Fetterley's article is an insightful commentary on "The Yellow Wallpaper." Her analysis of the way in which John inhibits the narrator's capability to write which in turn causes the narrator to develop her own subjectivity in madness is an important feminist take on the relationship between writing and self. Yet, when Fetterley writes, "In struggling to organize the [wall]paper into a coherent text, the narrator establishes her artistic self and maintains her link with subjectivity and sanity" (187) I find that her argument begins to weaken because she ignores the fact that the line between reality and imagination becomes blurred in the life of the narrator. Perhaps when the narrator initially decides to locate her subjectivity in the wallpaper she claims a hold on her self, but as the story progresses she loses her grasp on reality. Ultimately she loses hold of her real subjective self, which becomes lost to the fiction of the wallpaper itself. If the development of a female subjectivity and textuality is so important to Fetterley, how can we hold up the narrator as a cultural heroine when her subjectivity is enveloped by madness, which in turn "writes" her into the narrative John had already prescribed to her?

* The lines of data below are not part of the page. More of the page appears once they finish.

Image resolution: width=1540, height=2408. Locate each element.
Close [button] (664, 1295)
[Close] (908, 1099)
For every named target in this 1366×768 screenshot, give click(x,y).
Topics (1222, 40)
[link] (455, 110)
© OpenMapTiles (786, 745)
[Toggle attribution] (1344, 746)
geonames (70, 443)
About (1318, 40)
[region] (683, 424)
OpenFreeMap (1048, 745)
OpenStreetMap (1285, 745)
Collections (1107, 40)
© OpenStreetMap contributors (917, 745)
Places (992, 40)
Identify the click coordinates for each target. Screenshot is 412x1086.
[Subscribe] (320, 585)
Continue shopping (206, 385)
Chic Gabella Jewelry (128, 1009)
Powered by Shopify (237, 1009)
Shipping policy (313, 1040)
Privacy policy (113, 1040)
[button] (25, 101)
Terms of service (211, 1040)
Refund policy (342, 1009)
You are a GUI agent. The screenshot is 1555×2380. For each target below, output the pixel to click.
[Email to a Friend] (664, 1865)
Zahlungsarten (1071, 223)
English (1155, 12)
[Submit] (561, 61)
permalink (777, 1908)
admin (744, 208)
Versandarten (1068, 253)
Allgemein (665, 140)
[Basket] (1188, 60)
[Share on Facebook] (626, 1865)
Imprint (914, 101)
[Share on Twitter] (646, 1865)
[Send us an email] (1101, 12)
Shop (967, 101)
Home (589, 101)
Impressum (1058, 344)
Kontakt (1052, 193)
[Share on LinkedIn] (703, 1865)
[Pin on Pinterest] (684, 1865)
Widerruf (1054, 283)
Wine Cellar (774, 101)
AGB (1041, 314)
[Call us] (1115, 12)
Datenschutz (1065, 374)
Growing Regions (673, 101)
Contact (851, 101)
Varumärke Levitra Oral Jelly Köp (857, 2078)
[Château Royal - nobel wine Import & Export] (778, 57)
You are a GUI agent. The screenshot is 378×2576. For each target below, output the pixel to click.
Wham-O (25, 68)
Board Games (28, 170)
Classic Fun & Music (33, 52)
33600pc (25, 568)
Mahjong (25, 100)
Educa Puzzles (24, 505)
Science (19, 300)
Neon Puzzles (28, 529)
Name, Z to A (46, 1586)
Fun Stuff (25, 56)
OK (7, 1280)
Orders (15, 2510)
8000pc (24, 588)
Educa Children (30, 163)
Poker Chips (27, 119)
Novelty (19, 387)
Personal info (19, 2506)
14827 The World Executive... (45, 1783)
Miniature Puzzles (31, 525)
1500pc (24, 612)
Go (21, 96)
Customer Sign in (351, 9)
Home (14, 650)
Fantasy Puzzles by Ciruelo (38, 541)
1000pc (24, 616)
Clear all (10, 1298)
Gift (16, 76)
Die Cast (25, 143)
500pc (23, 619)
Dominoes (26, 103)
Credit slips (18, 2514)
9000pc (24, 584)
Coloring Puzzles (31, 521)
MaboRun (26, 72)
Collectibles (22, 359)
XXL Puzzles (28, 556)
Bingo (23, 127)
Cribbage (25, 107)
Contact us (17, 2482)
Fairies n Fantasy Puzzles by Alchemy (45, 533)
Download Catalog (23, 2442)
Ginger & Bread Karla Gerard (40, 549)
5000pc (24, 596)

Furthermore, for Fetterley to make sweeping statements like "Gilman argues that male control of textuality constitutes one of the primary causes of women's madness in a patriarchal culture" is to overlook the historical context of Gilman's text. Like the narrator in "The Yellow Wallpaper" Gilman suffered from bouts of depression, but she also did not entirely see the plight of women as being suffered at the hands of men. In her essay "The "Nervous Breakdown" of Women" Gilman concedes that "The greatest general cause of nerve strain to-day with the more "civilized" peoples is this: We have reached, through our social progress, a stage of human development which is adapted to a far higher, smoother, more beautiful standard of living; while at the same time we are withheld by the slow movement, the reactionary attitude of our minds, from attaining that standard" (70). As a result "all this strain of rapidly improving life against slowly improving conditions, wears heavily upon the nerve force of the race" (70). While Fetterley's feminist analysis of "The Yellow Wallpaper" makes an important assertion about the importance of women's writing, her critique falls victim to assuming a contemporary interpretation that robs the text of its proper historical significance.